━━━━━ SUPPLIED RECORDS ━━━━━

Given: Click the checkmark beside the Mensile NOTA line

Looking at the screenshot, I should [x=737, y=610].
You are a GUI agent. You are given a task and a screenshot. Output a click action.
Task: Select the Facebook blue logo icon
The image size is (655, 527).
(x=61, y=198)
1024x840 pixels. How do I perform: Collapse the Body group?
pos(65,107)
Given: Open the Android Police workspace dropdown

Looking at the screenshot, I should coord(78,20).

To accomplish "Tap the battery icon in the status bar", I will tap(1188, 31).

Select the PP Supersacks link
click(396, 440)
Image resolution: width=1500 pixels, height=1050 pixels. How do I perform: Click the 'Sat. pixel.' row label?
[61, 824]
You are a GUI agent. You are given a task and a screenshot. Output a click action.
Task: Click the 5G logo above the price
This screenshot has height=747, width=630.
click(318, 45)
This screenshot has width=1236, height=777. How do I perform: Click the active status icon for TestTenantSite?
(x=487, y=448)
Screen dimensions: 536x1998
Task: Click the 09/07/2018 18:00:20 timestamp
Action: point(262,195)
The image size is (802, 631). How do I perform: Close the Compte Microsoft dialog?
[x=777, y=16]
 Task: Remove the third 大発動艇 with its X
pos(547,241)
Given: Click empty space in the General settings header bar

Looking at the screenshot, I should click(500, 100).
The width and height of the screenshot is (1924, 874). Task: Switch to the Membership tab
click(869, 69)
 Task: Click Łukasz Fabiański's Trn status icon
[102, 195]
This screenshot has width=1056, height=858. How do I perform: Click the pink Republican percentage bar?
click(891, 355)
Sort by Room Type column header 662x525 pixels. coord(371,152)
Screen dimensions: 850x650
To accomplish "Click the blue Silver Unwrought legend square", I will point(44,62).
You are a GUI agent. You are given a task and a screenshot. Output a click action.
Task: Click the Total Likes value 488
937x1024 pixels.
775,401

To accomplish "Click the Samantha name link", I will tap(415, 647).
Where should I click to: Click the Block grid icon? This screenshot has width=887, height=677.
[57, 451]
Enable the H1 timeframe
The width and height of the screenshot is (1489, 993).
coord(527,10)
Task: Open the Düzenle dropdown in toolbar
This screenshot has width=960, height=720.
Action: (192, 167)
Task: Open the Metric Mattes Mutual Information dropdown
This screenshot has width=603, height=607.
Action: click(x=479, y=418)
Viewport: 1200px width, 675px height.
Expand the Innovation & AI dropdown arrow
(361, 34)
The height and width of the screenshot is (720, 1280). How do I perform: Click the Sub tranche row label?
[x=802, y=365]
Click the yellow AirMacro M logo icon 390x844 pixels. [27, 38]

━━━━━

All of the lines above should be returned exactly as written.

Given: Click the checkmark beside the Mensile NOTA line

Looking at the screenshot, I should [x=737, y=610].
You are a GUI agent. You are given a task and a screenshot. Output a click action.
Task: Select the Facebook blue logo icon
The image size is (655, 527).
(x=61, y=198)
1024x840 pixels. How do I perform: Collapse the Body group?
pos(65,107)
Given: Open the Android Police workspace dropdown

Looking at the screenshot, I should coord(78,20).

To accomplish "Tap the battery icon in the status bar", I will tap(1188, 31).

Select the PP Supersacks link
click(396, 440)
Image resolution: width=1500 pixels, height=1050 pixels. How do I perform: Click the 'Sat. pixel.' row label?
[61, 824]
You are a GUI agent. You are given a task and a screenshot. Output a click action.
Task: Click the 5G logo above the price
This screenshot has height=747, width=630.
click(318, 45)
This screenshot has width=1236, height=777. How do I perform: Click the active status icon for TestTenantSite?
(x=487, y=448)
Screen dimensions: 536x1998
Task: Click the 09/07/2018 18:00:20 timestamp
Action: point(262,195)
The image size is (802, 631). How do I perform: Close the Compte Microsoft dialog?
[x=777, y=16]
 Task: Remove the third 大発動艇 with its X
pos(547,241)
Given: Click empty space in the General settings header bar

Looking at the screenshot, I should click(500, 100).
The width and height of the screenshot is (1924, 874). Task: Switch to the Membership tab
click(869, 69)
 Task: Click Łukasz Fabiański's Trn status icon
[102, 195]
This screenshot has width=1056, height=858. How do I perform: Click the pink Republican percentage bar?
click(891, 355)
Sort by Room Type column header 662x525 pixels. coord(371,152)
Screen dimensions: 850x650
To accomplish "Click the blue Silver Unwrought legend square", I will point(44,62).
You are a GUI agent. You are given a task and a screenshot. Output a click action.
Task: Click the Total Likes value 488
937x1024 pixels.
775,401

To accomplish "Click the Samantha name link", I will tap(415, 647).
Where should I click to: Click the Block grid icon? This screenshot has width=887, height=677.
[57, 451]
Enable the H1 timeframe
The width and height of the screenshot is (1489, 993).
coord(527,10)
Task: Open the Düzenle dropdown in toolbar
This screenshot has width=960, height=720.
Action: (192, 167)
Task: Open the Metric Mattes Mutual Information dropdown
This screenshot has width=603, height=607.
Action: click(x=479, y=418)
Viewport: 1200px width, 675px height.
Expand the Innovation & AI dropdown arrow
(361, 34)
The height and width of the screenshot is (720, 1280). How do I perform: Click the Sub tranche row label?
[x=802, y=365]
Click the yellow AirMacro M logo icon 390x844 pixels. [27, 38]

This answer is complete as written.